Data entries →
**********

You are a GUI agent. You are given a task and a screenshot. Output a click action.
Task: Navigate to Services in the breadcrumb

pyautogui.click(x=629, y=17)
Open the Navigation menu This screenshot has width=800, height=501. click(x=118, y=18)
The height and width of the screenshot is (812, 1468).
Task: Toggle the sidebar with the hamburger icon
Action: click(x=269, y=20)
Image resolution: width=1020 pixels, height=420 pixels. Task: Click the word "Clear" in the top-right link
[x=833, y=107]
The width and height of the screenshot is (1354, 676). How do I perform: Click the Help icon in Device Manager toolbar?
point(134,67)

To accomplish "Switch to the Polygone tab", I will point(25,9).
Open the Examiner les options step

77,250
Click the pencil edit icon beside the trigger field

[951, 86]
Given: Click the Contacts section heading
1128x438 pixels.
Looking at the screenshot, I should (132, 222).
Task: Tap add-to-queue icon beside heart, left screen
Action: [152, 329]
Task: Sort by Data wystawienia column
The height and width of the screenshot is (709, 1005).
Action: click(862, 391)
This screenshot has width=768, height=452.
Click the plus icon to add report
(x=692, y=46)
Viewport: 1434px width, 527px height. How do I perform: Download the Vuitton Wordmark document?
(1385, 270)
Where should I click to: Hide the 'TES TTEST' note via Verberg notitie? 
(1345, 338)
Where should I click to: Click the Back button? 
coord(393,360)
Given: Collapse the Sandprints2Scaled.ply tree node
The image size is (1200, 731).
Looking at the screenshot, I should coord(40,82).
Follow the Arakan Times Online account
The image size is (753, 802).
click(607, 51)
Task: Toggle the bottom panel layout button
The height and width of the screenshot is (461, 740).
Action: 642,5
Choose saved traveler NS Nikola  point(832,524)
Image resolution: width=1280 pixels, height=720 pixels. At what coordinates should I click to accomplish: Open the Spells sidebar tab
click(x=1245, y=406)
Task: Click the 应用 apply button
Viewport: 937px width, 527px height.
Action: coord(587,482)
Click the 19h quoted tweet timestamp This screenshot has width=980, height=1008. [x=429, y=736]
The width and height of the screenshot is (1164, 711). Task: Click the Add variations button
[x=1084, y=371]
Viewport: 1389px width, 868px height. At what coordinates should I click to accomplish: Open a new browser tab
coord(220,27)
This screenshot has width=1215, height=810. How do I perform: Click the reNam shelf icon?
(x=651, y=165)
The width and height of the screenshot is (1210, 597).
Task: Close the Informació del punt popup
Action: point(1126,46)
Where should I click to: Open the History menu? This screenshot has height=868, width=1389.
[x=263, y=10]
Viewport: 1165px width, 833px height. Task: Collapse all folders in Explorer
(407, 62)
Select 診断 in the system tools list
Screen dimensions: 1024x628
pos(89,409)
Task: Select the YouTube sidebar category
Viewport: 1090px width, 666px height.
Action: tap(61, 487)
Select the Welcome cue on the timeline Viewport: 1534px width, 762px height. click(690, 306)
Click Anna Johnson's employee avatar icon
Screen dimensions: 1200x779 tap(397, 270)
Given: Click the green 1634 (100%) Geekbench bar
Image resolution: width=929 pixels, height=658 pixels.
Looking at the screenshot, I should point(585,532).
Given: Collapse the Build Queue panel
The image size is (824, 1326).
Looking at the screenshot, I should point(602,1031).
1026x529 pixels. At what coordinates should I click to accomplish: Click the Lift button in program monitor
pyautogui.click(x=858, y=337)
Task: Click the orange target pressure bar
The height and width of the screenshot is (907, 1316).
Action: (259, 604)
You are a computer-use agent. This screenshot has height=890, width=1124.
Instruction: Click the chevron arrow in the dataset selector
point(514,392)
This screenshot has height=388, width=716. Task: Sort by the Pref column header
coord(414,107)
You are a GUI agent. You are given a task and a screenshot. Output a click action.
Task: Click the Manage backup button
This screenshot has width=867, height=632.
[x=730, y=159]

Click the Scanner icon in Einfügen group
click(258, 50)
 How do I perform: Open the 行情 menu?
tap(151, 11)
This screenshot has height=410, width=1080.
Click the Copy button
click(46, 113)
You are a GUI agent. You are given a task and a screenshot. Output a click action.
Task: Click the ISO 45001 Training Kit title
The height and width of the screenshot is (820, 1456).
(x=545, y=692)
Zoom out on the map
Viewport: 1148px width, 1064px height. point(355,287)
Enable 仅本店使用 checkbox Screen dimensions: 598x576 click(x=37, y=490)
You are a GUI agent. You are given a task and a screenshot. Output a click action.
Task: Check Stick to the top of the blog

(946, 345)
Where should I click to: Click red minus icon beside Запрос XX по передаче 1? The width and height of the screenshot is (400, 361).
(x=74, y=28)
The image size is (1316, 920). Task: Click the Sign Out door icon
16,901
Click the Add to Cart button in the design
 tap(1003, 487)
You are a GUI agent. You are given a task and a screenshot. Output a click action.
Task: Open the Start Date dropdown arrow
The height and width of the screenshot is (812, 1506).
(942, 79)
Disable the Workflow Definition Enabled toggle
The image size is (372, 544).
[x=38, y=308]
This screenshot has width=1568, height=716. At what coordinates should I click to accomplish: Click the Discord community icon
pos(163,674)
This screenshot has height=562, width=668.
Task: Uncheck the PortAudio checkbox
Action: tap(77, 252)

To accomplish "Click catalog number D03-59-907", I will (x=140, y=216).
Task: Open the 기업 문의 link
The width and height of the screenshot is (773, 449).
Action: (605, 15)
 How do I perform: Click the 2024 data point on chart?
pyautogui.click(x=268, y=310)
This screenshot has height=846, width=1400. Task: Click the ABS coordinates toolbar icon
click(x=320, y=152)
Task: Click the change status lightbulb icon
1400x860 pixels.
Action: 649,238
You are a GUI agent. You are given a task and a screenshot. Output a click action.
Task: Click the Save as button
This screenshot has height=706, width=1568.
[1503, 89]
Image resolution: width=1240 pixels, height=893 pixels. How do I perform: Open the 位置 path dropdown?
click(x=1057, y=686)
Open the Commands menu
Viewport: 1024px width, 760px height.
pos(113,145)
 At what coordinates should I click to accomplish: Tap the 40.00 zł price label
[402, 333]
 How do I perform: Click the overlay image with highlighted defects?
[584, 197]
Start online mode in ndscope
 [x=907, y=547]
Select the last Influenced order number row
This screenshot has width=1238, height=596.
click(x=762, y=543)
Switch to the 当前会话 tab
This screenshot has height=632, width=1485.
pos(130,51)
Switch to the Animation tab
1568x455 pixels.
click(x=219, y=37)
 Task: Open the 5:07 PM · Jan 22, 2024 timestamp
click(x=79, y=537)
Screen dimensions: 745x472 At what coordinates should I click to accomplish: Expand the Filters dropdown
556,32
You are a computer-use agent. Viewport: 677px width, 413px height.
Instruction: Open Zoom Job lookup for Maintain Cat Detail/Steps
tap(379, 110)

**********

About this exercise → A word-for-word transcription of the data above is required.

Solution to the exercise →
You are a GUI agent. You are given a task and a screenshot. Output a click action.
Task: Navigate to Services in the breadcrumb

pyautogui.click(x=629, y=17)
Open the Navigation menu This screenshot has width=800, height=501. click(x=118, y=18)
The height and width of the screenshot is (812, 1468).
Task: Toggle the sidebar with the hamburger icon
Action: click(x=269, y=20)
Image resolution: width=1020 pixels, height=420 pixels. Task: Click the word "Clear" in the top-right link
[x=833, y=107]
The width and height of the screenshot is (1354, 676). How do I perform: Click the Help icon in Device Manager toolbar?
point(134,67)

To accomplish "Switch to the Polygone tab", I will point(25,9).
Open the Examiner les options step

77,250
Click the pencil edit icon beside the trigger field

[951, 86]
Given: Click the Contacts section heading
1128x438 pixels.
Looking at the screenshot, I should (132, 222).
Task: Tap add-to-queue icon beside heart, left screen
Action: [152, 329]
Task: Sort by Data wystawienia column
The height and width of the screenshot is (709, 1005).
Action: click(862, 391)
This screenshot has width=768, height=452.
Click the plus icon to add report
(x=692, y=46)
Viewport: 1434px width, 527px height. How do I perform: Download the Vuitton Wordmark document?
(1385, 270)
Where should I click to: Hide the 'TES TTEST' note via Verberg notitie? 
(1345, 338)
Where should I click to: Click the Back button? 
coord(393,360)
Given: Collapse the Sandprints2Scaled.ply tree node
The image size is (1200, 731).
Looking at the screenshot, I should coord(40,82).
Follow the Arakan Times Online account
The image size is (753, 802).
click(607, 51)
Task: Toggle the bottom panel layout button
The height and width of the screenshot is (461, 740).
Action: 642,5
Choose saved traveler NS Nikola  point(832,524)
Image resolution: width=1280 pixels, height=720 pixels. At what coordinates should I click to accomplish: Open the Spells sidebar tab
click(x=1245, y=406)
Task: Click the 应用 apply button
Viewport: 937px width, 527px height.
Action: coord(587,482)
Click the 19h quoted tweet timestamp This screenshot has width=980, height=1008. [x=429, y=736]
The width and height of the screenshot is (1164, 711). Task: Click the Add variations button
[x=1084, y=371]
Viewport: 1389px width, 868px height. At what coordinates should I click to accomplish: Open a new browser tab
coord(220,27)
This screenshot has width=1215, height=810. How do I perform: Click the reNam shelf icon?
(x=651, y=165)
The width and height of the screenshot is (1210, 597).
Task: Close the Informació del punt popup
Action: point(1126,46)
Where should I click to: Open the History menu? This screenshot has height=868, width=1389.
[x=263, y=10]
Viewport: 1165px width, 833px height. Task: Collapse all folders in Explorer
(407, 62)
Select 診断 in the system tools list
Screen dimensions: 1024x628
pos(89,409)
Task: Select the YouTube sidebar category
Viewport: 1090px width, 666px height.
Action: tap(61, 487)
Select the Welcome cue on the timeline Viewport: 1534px width, 762px height. click(690, 306)
Click Anna Johnson's employee avatar icon
Screen dimensions: 1200x779 tap(397, 270)
Given: Click the green 1634 (100%) Geekbench bar
Image resolution: width=929 pixels, height=658 pixels.
Looking at the screenshot, I should point(585,532).
Given: Collapse the Build Queue panel
The image size is (824, 1326).
Looking at the screenshot, I should point(602,1031).
1026x529 pixels. At what coordinates should I click to accomplish: Click the Lift button in program monitor
pyautogui.click(x=858, y=337)
Task: Click the orange target pressure bar
The height and width of the screenshot is (907, 1316).
Action: (259, 604)
You are a computer-use agent. This screenshot has height=890, width=1124.
Instruction: Click the chevron arrow in the dataset selector
point(514,392)
This screenshot has height=388, width=716. Task: Sort by the Pref column header
coord(414,107)
You are a GUI agent. You are given a task and a screenshot. Output a click action.
Task: Click the Manage backup button
This screenshot has width=867, height=632.
[x=730, y=159]

Click the Scanner icon in Einfügen group
click(258, 50)
 How do I perform: Open the 行情 menu?
tap(151, 11)
This screenshot has height=410, width=1080.
Click the Copy button
click(46, 113)
You are a GUI agent. You are given a task and a screenshot. Output a click action.
Task: Click the ISO 45001 Training Kit title
The height and width of the screenshot is (820, 1456).
(x=545, y=692)
Zoom out on the map
Viewport: 1148px width, 1064px height. point(355,287)
Enable 仅本店使用 checkbox Screen dimensions: 598x576 click(x=37, y=490)
You are a GUI agent. You are given a task and a screenshot. Output a click action.
Task: Check Stick to the top of the blog

(946, 345)
Where should I click to: Click red minus icon beside Запрос XX по передаче 1? The width and height of the screenshot is (400, 361).
(x=74, y=28)
The image size is (1316, 920). Task: Click the Sign Out door icon
16,901
Click the Add to Cart button in the design
 tap(1003, 487)
You are a GUI agent. You are given a task and a screenshot. Output a click action.
Task: Open the Start Date dropdown arrow
The height and width of the screenshot is (812, 1506).
(942, 79)
Disable the Workflow Definition Enabled toggle
The image size is (372, 544).
[x=38, y=308]
This screenshot has width=1568, height=716. At what coordinates should I click to accomplish: Click the Discord community icon
pos(163,674)
This screenshot has height=562, width=668.
Task: Uncheck the PortAudio checkbox
Action: tap(77, 252)

To accomplish "Click catalog number D03-59-907", I will (x=140, y=216).
Task: Open the 기업 문의 link
The width and height of the screenshot is (773, 449).
Action: (605, 15)
 How do I perform: Click the 2024 data point on chart?
pyautogui.click(x=268, y=310)
This screenshot has height=846, width=1400. Task: Click the ABS coordinates toolbar icon
click(x=320, y=152)
Task: Click the change status lightbulb icon
1400x860 pixels.
Action: 649,238
You are a GUI agent. You are given a task and a screenshot. Output a click action.
Task: Click the Save as button
This screenshot has height=706, width=1568.
[1503, 89]
Image resolution: width=1240 pixels, height=893 pixels. How do I perform: Open the 位置 path dropdown?
click(x=1057, y=686)
Open the Commands menu
Viewport: 1024px width, 760px height.
pos(113,145)
 At what coordinates should I click to accomplish: Tap the 40.00 zł price label
[402, 333]
 How do I perform: Click the overlay image with highlighted defects?
[584, 197]
Start online mode in ndscope
 [x=907, y=547]
Select the last Influenced order number row
This screenshot has width=1238, height=596.
click(x=762, y=543)
Switch to the 当前会话 tab
This screenshot has height=632, width=1485.
pos(130,51)
Switch to the Animation tab
1568x455 pixels.
click(x=219, y=37)
 Task: Open the 5:07 PM · Jan 22, 2024 timestamp
click(x=79, y=537)
Screen dimensions: 745x472 At what coordinates should I click to accomplish: Expand the Filters dropdown
556,32
You are a computer-use agent. Viewport: 677px width, 413px height.
Instruction: Open Zoom Job lookup for Maintain Cat Detail/Steps
tap(379, 110)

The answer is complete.